GCC actually used Bison for a long time but eventually switched to a hand-written parser, the team gives some reasons in the changelog [2]

>A hand-written recursive-descent C++ parser has replaced the YACC-derived C++ parser from previous GCC releases. The new parser contains much improved infrastructure needed for better parsing of C++ source codes, handling of extensions, and clean separation (where possible) between proper semantics analysis and parsing.

Some people argue coding parsers by hand is prone to errors. This line of reasoning certainly makes a lot of sense to me, but it's not that simple in practice for non-trivial grammars. For instance, ANTLR 4 emits a so called parse tree which you would like to convert to AST, if you have a somewhat complex grammar. This conversion takes quite a bit of code written manually, see AstBuilder.java [3] to get an idea (I'm not affiliated with the project). So, there's still plenty of opportunities for having errors in that amount of code. To be fair, creating AST-s is an explicit non-goal for ANTLR 4 [4].

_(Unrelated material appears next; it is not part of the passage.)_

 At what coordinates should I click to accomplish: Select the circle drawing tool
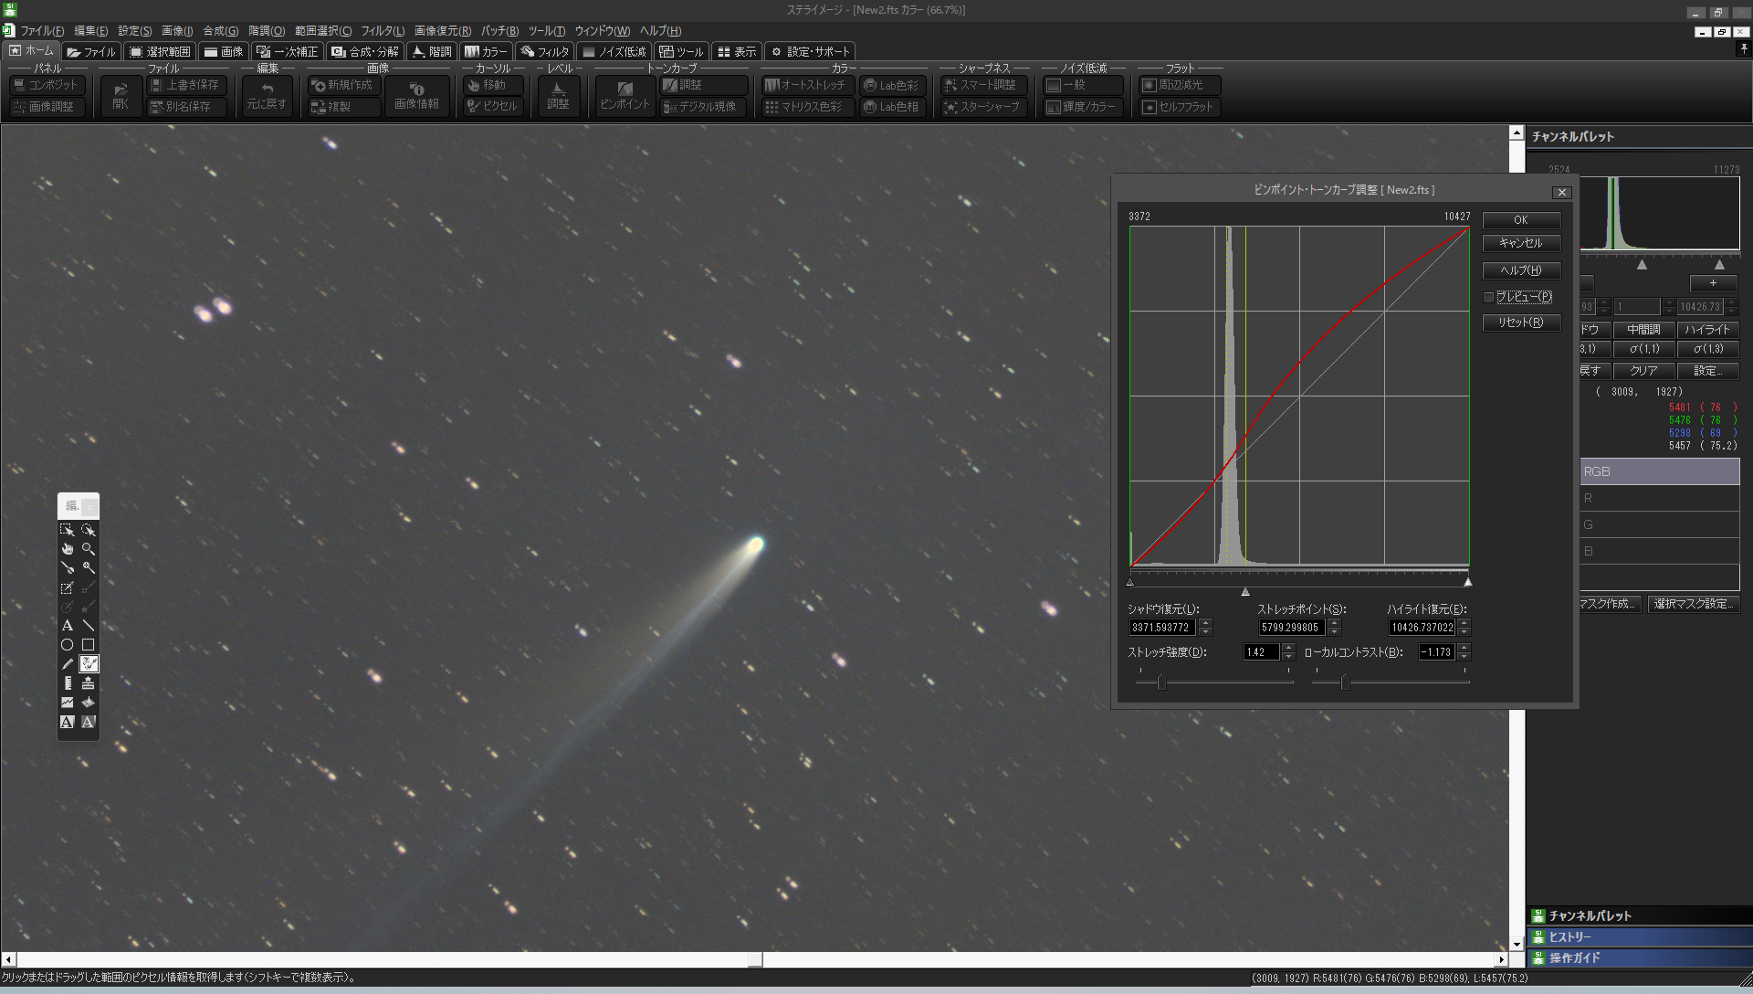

[1]: https://news.ycombinator.com/item?id=13915150

[2]: https://gcc.gnu.org/gcc-3.4/changes.html

[3]: https://github.com/crate/crate/blob/5173b655a9fbf72028876ae7...

[4]: https://theantlrguy.atlassian.net/wiki/spaces/~admin/blog/20...

deterministic · on Aug 23, 2021

Run don’t walk away from ANTLR. Unless you are an intellectual masochist. I maintain a high performance Haskell like compiler for a living. Somebody added ANTLR to another tool I am now maintaining as well. It’s a maintenance nightmare.